Quoted passage:

-----

We're shipping #21971 (closed) in 8.12, but it only supports creating environments dynamically for branches. We need to provide some way to clean up (delete) environments when MRs are merged and/or branches are deleted. This means deleting the environment in GitLab, as well as deleting the backing environment, wherever it is hosted.
Proposal
Specify on_close: job_name to point to a manual action job to run when deleting a branch or when someone manually deletes an environment from the web UI.
[Optional] At top-level, declare all environments so that they can be declared once, but used in multiple jobs. Also, by using an array, we can have a defined order for the environments which may help with Cycle Analytics detecting "production":
The simplest implementation for the pipeline graph is to change the play icon with the stop icon. We also will leave the background color intact for now:
In the future we may well be changing this to perhaps: image
@dimitrieh We already have a Destroy button for environments in the web UI. Do we want/need to do anything special here? Do we want to show a the build log triggered by the destroy? Do we want to inform people of the side effects of destroying the environment? Should they be optional?

-----

Exercise objective:
Copy the environment cleanup issue word for word, everything from "We're shipping #21971" down to "from the web UI.".

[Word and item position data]

-----

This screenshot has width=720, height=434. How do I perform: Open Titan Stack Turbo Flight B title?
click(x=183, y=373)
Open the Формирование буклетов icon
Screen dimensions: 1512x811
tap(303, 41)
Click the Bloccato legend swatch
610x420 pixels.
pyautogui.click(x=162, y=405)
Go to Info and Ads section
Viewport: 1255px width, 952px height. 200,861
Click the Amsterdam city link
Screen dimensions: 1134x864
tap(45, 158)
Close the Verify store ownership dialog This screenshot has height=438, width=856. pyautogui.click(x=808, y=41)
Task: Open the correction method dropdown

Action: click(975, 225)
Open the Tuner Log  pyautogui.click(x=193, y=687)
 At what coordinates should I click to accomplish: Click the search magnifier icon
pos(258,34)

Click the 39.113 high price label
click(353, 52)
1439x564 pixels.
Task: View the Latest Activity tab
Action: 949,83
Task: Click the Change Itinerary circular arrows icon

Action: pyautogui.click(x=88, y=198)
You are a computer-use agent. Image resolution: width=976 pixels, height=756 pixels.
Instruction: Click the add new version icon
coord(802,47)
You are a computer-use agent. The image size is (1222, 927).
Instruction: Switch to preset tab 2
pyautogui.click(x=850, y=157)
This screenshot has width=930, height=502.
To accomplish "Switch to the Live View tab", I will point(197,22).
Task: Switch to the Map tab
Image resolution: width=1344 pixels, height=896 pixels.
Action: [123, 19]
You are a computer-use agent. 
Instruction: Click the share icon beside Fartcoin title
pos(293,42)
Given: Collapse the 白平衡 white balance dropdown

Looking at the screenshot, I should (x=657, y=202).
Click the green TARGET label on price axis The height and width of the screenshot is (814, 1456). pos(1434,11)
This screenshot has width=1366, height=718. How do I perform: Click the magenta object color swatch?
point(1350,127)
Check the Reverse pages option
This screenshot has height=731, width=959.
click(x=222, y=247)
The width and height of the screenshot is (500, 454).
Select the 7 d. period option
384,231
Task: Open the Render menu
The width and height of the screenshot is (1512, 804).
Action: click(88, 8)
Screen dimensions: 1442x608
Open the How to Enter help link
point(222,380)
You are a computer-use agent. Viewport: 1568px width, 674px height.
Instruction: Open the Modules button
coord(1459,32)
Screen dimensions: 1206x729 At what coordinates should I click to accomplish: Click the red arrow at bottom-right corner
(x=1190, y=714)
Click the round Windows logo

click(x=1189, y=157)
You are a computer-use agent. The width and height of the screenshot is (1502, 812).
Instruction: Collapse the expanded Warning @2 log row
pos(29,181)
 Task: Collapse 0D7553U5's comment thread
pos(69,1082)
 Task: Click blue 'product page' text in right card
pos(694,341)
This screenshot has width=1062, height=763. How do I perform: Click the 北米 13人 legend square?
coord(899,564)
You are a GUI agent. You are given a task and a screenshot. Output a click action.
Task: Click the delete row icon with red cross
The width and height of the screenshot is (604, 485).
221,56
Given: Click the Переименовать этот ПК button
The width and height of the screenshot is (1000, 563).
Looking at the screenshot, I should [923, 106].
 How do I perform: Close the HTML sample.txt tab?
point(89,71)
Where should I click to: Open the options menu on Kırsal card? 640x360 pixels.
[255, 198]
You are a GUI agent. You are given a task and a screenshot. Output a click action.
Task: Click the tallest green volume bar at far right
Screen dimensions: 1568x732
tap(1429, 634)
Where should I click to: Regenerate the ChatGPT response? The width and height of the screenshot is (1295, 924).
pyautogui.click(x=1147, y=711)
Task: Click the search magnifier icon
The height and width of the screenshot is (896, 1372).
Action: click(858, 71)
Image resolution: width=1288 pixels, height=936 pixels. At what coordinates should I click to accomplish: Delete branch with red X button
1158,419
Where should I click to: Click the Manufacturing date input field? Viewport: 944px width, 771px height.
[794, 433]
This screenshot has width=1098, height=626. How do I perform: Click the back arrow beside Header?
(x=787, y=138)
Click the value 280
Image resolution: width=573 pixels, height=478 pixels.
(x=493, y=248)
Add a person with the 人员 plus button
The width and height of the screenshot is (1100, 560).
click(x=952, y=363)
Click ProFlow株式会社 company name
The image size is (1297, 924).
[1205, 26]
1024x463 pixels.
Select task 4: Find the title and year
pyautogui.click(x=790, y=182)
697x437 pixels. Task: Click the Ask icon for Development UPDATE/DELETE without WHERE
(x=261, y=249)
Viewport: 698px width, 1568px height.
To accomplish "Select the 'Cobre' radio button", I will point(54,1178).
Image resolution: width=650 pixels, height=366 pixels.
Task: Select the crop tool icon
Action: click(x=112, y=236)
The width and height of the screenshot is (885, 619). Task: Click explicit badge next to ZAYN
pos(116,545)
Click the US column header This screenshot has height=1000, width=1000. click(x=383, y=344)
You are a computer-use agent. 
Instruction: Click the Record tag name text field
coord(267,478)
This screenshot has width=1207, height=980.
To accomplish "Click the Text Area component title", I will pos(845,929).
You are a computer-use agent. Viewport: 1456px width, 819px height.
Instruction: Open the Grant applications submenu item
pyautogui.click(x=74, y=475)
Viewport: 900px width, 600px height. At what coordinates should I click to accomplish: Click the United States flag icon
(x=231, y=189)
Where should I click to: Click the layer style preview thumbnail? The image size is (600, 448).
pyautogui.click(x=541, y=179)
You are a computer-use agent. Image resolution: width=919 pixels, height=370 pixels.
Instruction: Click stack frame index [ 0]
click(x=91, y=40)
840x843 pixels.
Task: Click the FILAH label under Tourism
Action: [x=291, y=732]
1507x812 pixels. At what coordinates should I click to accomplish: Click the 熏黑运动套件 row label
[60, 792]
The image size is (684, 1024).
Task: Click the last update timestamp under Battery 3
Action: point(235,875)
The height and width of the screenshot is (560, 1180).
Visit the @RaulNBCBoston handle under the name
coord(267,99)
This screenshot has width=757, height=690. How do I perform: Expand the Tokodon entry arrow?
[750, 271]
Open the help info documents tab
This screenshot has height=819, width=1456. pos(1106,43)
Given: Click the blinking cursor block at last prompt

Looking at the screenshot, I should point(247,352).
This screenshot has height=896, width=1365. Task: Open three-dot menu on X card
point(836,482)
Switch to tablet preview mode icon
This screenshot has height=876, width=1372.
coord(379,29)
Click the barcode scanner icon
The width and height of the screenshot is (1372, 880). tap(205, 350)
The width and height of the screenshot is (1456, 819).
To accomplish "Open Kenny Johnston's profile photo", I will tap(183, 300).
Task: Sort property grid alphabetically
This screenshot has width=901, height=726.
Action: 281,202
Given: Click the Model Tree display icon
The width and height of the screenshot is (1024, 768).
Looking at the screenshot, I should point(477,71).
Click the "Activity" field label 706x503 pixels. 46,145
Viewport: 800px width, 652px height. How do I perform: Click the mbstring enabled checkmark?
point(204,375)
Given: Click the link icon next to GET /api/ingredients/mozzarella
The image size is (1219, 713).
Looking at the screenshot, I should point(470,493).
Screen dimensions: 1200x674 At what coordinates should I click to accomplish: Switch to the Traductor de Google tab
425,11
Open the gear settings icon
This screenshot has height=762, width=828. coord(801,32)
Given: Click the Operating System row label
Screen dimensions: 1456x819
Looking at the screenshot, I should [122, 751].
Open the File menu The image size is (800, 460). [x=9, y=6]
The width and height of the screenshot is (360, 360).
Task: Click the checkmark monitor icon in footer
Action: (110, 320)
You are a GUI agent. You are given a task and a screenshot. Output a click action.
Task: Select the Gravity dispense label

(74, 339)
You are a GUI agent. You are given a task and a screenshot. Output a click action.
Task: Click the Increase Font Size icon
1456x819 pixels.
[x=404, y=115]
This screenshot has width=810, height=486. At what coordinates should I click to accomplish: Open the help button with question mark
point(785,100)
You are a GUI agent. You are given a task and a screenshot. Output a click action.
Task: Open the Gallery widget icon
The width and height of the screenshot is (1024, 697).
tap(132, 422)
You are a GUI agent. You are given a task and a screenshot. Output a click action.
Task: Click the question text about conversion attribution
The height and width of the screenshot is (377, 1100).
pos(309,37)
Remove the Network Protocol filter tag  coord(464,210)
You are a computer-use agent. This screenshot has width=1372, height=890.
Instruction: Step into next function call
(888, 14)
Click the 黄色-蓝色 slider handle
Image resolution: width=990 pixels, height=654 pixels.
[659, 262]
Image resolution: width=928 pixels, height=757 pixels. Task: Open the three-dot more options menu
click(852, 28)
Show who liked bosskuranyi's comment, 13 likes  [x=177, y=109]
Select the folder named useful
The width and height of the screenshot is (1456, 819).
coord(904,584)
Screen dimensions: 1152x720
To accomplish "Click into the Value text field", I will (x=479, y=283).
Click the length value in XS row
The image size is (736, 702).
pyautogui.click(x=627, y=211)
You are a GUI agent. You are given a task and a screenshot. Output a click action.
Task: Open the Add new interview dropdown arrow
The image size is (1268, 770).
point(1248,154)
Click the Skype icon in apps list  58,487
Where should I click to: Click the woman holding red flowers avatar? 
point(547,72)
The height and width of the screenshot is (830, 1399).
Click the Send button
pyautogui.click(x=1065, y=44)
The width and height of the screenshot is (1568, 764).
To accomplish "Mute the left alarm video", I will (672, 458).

-----

Exercise response:
We're shipping #21971 (closed) in 8.12, but it only supports creating environments dynamically for branches. We need to provide some way to clean up (delete) environments when MRs are merged and/or branches are deleted. This means deleting the environment in GitLab, as well as deleting the backing environment, wherever it is hosted.
Proposal
Specify on_close: job_name to point to a manual action job to run when deleting a branch or when someone manually deletes an environment from the web UI.